Zakia Nassar

Personal information
- Full name: Zakiya Nassar
- Nationality: Palestine
- Born: April 2, 1987 (age 39) Bethlehem, Palestine
- Height: 1.62 m (5 ft 4 in)

Sport
- Sport: Swimming
- Strokes: Freestyle

= Zakiya Nassar =

Palestinian swimmer

Zakiya Nassar, sometimes spelled "Zakia" (زكية نصار), born April 2, 1987, in Bethlehem, Palestine), is an Olympic swimmer from Palestine.
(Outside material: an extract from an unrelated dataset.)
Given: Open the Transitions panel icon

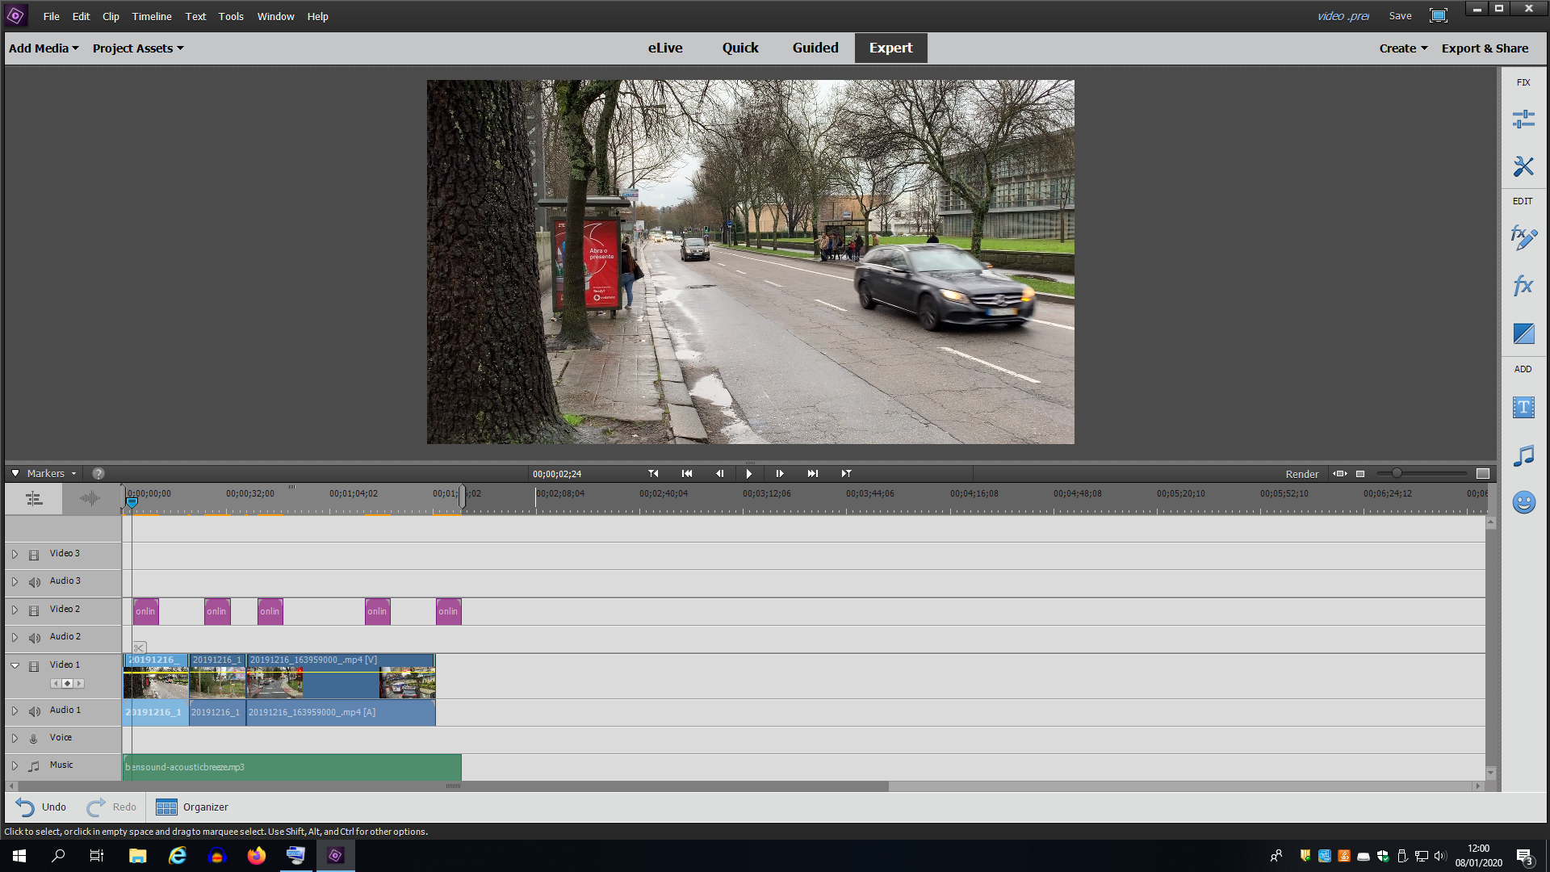Looking at the screenshot, I should tap(1523, 333).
She represented Palestine at the 2008 Summer Olympics in Beijing. In the lead-up to the Games, her coach, relayed by the media, commented that Nassar faced severe difficulties in training, due to her lack of access to a suitable swimming pool. The Globe and Mail reported that "[t]here is no Olympic-sized pool in the Palestinian territories and no budget to speak of for the Palestinian Olympic swimmers". Nassar told the media that she was receiving no support from the Palestinian authorities, that she was able to swim once a month "at best", and that she feared a disastrous performance in Beijing. The Israeli authorities subsequently granted her authorisation to swim in a pool in Jerusalem.

Nassar won her heat in the 50 metre freestyle event, but her time of 31.97 was not sufficient for her to advance to the next round.

Nassar lives in Bethlehem and, as of 2008, was studying dentistry at the Arab American University in Jenin.